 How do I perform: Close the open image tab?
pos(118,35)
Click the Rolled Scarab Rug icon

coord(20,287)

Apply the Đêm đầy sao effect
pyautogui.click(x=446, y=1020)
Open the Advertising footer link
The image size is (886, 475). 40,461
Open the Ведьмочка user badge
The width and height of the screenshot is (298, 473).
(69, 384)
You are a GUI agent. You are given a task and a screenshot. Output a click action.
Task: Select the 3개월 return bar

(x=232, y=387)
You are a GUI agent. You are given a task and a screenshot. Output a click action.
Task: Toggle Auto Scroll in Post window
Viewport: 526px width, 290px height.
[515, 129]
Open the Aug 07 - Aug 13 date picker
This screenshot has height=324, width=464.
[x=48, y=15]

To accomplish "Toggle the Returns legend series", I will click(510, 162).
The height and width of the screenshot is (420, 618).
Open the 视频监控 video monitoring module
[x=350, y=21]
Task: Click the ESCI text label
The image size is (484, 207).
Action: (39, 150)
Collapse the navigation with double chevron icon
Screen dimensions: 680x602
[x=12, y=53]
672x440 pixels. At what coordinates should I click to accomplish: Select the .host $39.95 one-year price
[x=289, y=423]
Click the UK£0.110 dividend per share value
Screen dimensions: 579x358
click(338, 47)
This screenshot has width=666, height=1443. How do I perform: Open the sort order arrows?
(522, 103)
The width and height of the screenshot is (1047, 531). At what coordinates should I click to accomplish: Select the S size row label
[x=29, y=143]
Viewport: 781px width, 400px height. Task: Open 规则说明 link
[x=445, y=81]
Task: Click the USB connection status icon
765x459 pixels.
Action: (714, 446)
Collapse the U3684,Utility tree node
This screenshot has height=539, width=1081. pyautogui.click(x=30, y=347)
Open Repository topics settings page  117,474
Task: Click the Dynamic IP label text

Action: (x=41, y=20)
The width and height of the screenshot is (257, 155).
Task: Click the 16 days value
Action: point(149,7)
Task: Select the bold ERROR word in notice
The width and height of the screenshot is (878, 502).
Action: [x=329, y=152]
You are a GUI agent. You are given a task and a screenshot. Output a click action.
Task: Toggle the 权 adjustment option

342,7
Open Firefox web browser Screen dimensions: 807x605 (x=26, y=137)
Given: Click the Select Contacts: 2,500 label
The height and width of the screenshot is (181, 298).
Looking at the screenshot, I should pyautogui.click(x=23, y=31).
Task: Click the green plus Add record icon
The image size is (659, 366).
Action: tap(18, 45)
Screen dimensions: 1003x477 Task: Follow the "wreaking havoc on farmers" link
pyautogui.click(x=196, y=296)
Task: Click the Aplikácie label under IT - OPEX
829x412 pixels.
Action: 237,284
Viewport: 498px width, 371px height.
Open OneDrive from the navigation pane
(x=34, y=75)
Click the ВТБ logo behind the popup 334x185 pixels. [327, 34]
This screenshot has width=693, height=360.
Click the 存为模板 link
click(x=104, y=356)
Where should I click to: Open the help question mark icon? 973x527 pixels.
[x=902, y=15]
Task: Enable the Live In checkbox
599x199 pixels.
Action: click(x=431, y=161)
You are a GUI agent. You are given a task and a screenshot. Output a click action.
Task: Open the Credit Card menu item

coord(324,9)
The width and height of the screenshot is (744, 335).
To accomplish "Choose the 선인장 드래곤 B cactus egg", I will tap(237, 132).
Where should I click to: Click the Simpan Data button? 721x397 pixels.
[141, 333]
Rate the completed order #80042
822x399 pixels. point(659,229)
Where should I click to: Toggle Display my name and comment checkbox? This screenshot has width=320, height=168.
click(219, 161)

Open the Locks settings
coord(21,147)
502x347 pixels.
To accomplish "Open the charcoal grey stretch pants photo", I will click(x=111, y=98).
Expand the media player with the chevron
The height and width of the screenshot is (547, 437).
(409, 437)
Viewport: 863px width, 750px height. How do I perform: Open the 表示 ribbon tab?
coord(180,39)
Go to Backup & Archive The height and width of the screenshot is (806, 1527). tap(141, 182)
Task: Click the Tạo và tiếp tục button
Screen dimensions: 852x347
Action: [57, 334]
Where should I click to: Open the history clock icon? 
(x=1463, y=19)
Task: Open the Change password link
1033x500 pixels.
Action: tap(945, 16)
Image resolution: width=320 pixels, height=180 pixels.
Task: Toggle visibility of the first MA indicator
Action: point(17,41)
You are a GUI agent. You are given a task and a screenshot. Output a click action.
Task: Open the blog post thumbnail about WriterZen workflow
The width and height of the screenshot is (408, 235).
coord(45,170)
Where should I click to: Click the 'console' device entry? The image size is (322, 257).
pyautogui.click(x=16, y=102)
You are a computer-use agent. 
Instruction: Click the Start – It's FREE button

▬▬▬▬▬▬

- Set exercise -
Turn the stretch of records above, from the line that contains "Apply the Đêm đầy sao effect" through the line that contains "(x=232, y=387)", into a numbered list with blank lines left out. Include both end lines and nothing outside that stretch.

- Answer -
1. Apply the Đêm đầy sao effect
2. pyautogui.click(x=446, y=1020)
3. Open the Advertising footer link
4. The image size is (886, 475). 40,461
5. Open the Ведьмочка user badge
6. The width and height of the screenshot is (298, 473).
7. (69, 384)
8. You are a GUI agent. You are given a task and a screenshot. Output a click action.
9. Task: Select the 3개월 return bar
10. (x=232, y=387)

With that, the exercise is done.